→ **What is required**
Transcribe the records in full, keeping every word exactly as given.

── Data records

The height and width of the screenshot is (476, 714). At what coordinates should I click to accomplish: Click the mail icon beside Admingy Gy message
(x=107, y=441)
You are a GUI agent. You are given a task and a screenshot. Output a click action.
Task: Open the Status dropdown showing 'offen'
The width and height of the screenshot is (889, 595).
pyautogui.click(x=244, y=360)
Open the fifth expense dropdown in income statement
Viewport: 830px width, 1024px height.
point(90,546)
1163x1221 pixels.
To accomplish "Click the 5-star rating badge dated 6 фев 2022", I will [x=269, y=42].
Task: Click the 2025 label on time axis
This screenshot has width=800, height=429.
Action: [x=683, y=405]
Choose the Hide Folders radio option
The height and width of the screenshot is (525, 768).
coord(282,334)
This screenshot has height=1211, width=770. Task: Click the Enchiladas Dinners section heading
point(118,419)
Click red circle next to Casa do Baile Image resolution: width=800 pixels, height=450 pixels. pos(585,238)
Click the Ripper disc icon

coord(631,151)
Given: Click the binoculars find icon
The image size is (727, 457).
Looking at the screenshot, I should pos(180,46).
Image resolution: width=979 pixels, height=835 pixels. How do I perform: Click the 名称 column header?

────

→ **Response**
The height and width of the screenshot is (476, 714). At what coordinates should I click to accomplish: Click the mail icon beside Admingy Gy message
(x=107, y=441)
You are a GUI agent. You are given a task and a screenshot. Output a click action.
Task: Open the Status dropdown showing 'offen'
The width and height of the screenshot is (889, 595).
pyautogui.click(x=244, y=360)
Open the fifth expense dropdown in income statement
Viewport: 830px width, 1024px height.
point(90,546)
1163x1221 pixels.
To accomplish "Click the 5-star rating badge dated 6 фев 2022", I will [x=269, y=42].
Task: Click the 2025 label on time axis
This screenshot has width=800, height=429.
Action: [x=683, y=405]
Choose the Hide Folders radio option
The height and width of the screenshot is (525, 768).
coord(282,334)
This screenshot has height=1211, width=770. Task: Click the Enchiladas Dinners section heading
point(118,419)
Click red circle next to Casa do Baile Image resolution: width=800 pixels, height=450 pixels. pos(585,238)
Click the Ripper disc icon

coord(631,151)
Given: Click the binoculars find icon
The image size is (727, 457).
Looking at the screenshot, I should pos(180,46).
Image resolution: width=979 pixels, height=835 pixels. How do I perform: Click the 名称 column header?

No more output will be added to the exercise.